Henry David Thoreau, le résistant caché

Peu connu du grand public, Henry David Thoreau est un personnage important dans l’histoire des Etats-Unis. A travers sa dénonciation de l’esclavage et de la guerre, il a notamment inspiré des figures mondialement connues pour leur engagement comme Martin Luther King ou Gandhi. 

Né en 1817 à Concord, à proximité de Boston, Henry David Thoreau est un philosophe américain considéré comme précurseur et authentique. Il meurt en 1862. 

Son authenticité est marquée par son œuvre la plus connue, à savoir Walden ou la vie dans les bois, qui est une réflexion sur la vie simple menée à l’écart de la société, pour un être qui a vécu en retraite, dans une cabane au bord d’un lac. Habitation qu’il avait lui-même construite. Dans un certain sens, ayant vécu quelque temps dans ces conditions, le philosophe diplômé d’Harvard avait acquis la légitimité d’évoquer la vie quotidienne dans les bois.

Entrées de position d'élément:
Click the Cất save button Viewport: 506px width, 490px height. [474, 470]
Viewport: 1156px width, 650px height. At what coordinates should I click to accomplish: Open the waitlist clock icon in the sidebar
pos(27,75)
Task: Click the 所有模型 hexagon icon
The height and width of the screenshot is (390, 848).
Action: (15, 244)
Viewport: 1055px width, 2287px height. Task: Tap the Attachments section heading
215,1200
* * *
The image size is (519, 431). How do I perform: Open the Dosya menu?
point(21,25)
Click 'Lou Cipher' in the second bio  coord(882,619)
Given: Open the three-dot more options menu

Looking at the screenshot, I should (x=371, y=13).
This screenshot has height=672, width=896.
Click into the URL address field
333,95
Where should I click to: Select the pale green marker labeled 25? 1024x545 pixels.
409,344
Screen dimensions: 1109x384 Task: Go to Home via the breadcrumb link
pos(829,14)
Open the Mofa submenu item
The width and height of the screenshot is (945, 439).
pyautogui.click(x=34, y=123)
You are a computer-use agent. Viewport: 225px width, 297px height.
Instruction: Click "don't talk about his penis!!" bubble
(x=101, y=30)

Consigne 1: Renvoie sans rien changer le passage du texte sur Thoreau qui va de « Peu connu du » jusqu'à « meurt en 1862. » inclus.
Consigne 2: Dans les entrées, recopie mot pour mot les lignes allant de celle qui contient « Screen dimensions: 1109x384 » jusqu'à celle qui contient « (x=101, y=30) », incluse.

Réponse complète 1:
Peu connu du grand public, Henry David Thoreau est un personnage important dans l’histoire des Etats-Unis. A travers sa dénonciation de l’esclavage et de la guerre, il a notamment inspiré des figures mondialement connues pour leur engagement comme Martin Luther King ou Gandhi. 

Né en 1817 à Concord, à proximité de Boston, Henry David Thoreau est un philosophe américain considéré comme précurseur et authentique. Il meurt en 1862.

Réponse complète 2:
Screen dimensions: 1109x384 Task: Go to Home via the breadcrumb link
pos(829,14)
Open the Mofa submenu item
The width and height of the screenshot is (945, 439).
pyautogui.click(x=34, y=123)
You are a computer-use agent. Viewport: 225px width, 297px height.
Instruction: Click "don't talk about his penis!!" bubble
(x=101, y=30)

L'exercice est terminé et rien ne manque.